# Embroidery machine questions. new to this



## DaveSehl (Oct 28, 2014)

I have been turning away business because I do not have a machine. Thinking this may be a good winter project to learn. I am looking for a good used machine to start. what should I look for?

are any of these machines good or still serviceable if something goes wrong?

Prodigi Industrial Embroidery Machine 1202
EMP 6 Embroidery Machine
Meistergram 15 needle

any input would be helpful.


----------



## tfalk (Apr 3, 2008)

The EMP6 is essentially the same as a Brother PR600, just different fonts built in. It's a 12+ year old machine but they are pretty bulletproof, all depends on price and stitch count. They are very easy to learn and if you only use the hoops that come originally with the machine, you pretty much can't get into trouble with them. I had 2 PR600's, one had 65 million stitches on it, the other had 50K+ and they ran perfectly. We upgraded to the newer 10 needle machines otherwise I would still be running them today.

Not familiar with the others.


----------



## DaveSehl (Oct 28, 2014)

Thank you for your information!
Dave


----------



## scoobylyn (Jun 2, 2015)

DaveSehl said:


> I have been turning away business because I do not have a machine. Thinking this may be a good winter project to learn. I am looking for a good used machine to start. what should I look for?
> 
> are any of these machines good or still serviceable if something goes wrong?
> 
> ...


Have a look at the Happy Voyager. Really good semi industrial machine, 12 needles, 12x12 sewing field. Streets better than the Brother PR and I speak from experience 

Sent from my G3221 using Tapatalk


----------



## Lees Custom (Mar 1, 2013)

For the prices you would pay, look for Tajima. They are the industry leader, so parts and mechanics are rampant and they are easy to operate. 

Personally I use old 90's Brothers (even just buying them in 2016) because I know the machines and how to fix them and got good deals, although IMO most machines are very similar. 

The company I used to work for ran various machines, but the owner only really knew the Brothers. For that reason, the SWF and Tajima were left off. The Happy was not even plugged in or in a location it could be run, so I do not know if it even worked. I ran the SWF and Tajima after about 3 months of experience running the Brothers and was able to fix the common issues with them (needle depth, timing, needle selector issues (I know on brother this is N Case, not sure what they call it on the other two to be honest)).

§

EXERCISE 1:
From the embroidery machine thread, list every machine the opening post asks about.
EXERCISE 2:
According to the embroidery machine thread, which Brother model is the EMP6 essentially the same as?

[Stored records]
§

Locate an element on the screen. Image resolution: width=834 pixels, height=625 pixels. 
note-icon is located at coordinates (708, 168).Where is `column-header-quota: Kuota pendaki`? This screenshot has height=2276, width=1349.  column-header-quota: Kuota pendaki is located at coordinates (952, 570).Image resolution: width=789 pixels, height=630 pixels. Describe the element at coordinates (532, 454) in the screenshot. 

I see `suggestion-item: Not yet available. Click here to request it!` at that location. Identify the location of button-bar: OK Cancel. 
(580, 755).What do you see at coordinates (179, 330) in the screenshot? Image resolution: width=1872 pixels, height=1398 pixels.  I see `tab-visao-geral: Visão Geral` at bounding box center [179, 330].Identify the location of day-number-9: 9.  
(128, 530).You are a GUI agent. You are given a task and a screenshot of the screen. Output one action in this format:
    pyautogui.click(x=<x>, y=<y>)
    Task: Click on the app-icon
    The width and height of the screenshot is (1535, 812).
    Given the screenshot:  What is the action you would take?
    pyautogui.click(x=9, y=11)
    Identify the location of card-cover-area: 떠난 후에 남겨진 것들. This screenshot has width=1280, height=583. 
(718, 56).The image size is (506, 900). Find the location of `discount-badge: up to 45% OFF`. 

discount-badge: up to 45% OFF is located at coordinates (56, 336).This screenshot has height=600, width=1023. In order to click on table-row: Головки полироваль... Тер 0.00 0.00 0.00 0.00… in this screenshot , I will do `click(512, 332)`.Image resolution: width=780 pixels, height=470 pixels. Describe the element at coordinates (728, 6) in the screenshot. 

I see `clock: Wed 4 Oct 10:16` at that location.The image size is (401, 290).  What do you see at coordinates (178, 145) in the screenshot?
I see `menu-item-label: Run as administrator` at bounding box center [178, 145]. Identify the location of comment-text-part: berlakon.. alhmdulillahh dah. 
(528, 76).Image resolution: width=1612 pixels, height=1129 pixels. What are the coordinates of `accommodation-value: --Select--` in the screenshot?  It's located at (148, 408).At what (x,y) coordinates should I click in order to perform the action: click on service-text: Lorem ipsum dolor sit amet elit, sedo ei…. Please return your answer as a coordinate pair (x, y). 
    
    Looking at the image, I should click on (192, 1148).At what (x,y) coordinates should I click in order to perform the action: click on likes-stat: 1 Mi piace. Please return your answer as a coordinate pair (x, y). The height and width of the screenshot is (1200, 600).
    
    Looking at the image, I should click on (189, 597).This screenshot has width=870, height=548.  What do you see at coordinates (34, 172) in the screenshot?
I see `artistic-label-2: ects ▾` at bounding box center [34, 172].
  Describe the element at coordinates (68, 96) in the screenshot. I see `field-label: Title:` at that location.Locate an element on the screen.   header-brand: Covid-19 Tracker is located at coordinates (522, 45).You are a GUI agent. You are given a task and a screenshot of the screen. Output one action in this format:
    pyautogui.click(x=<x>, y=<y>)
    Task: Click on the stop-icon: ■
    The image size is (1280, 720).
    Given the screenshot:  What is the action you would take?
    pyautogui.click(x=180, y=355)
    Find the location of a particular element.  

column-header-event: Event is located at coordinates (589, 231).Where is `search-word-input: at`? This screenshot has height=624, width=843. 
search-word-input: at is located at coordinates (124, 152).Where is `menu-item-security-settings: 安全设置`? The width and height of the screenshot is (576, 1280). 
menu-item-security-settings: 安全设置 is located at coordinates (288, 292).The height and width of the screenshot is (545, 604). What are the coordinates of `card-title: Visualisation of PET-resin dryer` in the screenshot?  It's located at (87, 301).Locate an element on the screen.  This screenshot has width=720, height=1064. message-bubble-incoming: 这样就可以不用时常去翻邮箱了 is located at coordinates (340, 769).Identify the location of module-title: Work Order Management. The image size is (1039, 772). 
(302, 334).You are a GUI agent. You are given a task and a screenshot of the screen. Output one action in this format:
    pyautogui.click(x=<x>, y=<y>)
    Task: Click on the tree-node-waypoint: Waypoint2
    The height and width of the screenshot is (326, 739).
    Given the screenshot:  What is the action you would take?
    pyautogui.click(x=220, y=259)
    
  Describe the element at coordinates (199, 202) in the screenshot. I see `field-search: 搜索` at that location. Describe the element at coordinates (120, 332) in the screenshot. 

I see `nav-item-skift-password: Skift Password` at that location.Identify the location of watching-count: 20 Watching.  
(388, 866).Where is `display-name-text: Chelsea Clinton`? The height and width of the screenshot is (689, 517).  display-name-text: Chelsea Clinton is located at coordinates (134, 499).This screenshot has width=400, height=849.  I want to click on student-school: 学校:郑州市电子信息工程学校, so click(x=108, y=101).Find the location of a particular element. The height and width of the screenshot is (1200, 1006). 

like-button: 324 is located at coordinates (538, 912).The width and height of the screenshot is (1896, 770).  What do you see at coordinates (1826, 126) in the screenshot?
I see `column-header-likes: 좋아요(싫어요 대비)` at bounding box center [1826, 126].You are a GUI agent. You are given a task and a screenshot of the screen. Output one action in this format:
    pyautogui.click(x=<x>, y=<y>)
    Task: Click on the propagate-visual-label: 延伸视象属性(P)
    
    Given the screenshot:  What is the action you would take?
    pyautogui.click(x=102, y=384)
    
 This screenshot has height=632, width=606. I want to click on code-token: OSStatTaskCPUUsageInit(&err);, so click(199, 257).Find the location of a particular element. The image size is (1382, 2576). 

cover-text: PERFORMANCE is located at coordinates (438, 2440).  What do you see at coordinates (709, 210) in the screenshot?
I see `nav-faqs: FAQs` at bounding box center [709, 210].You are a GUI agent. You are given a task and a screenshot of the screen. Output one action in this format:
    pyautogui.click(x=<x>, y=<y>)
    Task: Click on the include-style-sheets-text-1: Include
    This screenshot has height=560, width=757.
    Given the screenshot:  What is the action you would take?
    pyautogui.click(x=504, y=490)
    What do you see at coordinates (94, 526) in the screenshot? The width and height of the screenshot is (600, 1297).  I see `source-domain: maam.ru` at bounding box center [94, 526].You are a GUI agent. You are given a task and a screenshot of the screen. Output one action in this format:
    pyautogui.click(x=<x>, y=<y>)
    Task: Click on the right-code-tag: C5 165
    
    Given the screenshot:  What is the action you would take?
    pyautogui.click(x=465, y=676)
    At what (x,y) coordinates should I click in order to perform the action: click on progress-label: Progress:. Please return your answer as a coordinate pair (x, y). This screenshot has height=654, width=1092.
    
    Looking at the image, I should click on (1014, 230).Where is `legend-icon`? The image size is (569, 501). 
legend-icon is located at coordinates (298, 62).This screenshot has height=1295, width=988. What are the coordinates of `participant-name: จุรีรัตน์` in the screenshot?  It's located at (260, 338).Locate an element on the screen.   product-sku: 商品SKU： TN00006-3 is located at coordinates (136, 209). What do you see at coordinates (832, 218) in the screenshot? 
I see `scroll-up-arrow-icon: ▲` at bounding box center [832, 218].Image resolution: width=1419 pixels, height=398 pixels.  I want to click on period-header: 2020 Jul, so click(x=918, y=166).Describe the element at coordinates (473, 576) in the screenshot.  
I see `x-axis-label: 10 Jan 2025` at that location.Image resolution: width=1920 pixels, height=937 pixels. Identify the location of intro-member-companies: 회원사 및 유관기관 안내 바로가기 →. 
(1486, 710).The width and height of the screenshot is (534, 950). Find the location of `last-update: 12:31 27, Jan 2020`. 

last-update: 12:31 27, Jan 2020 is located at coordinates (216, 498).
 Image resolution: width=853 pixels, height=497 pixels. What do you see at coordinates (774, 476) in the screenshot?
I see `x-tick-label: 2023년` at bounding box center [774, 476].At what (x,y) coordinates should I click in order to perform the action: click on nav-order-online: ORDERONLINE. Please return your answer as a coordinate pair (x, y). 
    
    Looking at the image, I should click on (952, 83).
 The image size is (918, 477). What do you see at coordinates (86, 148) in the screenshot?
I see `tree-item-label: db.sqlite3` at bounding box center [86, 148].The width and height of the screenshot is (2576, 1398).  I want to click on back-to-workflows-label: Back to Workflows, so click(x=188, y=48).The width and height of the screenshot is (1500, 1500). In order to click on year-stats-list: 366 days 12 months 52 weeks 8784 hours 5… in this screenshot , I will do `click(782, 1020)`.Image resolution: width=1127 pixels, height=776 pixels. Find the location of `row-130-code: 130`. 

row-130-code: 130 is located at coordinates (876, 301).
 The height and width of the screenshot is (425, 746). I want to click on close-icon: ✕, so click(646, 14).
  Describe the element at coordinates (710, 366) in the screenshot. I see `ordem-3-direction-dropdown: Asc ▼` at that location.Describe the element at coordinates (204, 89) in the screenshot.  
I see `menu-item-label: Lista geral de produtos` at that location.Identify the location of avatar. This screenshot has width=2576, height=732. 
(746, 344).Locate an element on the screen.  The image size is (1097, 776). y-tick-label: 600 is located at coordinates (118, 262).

§

EXPECTED OUTPUT 1:
- Prodigi Industrial Embroidery Machine 1202
- EMP 6 Embroidery Machine
- Meistergram 15 needle

EXPECTED OUTPUT 2:
The Brother PR600, with different built-in fonts.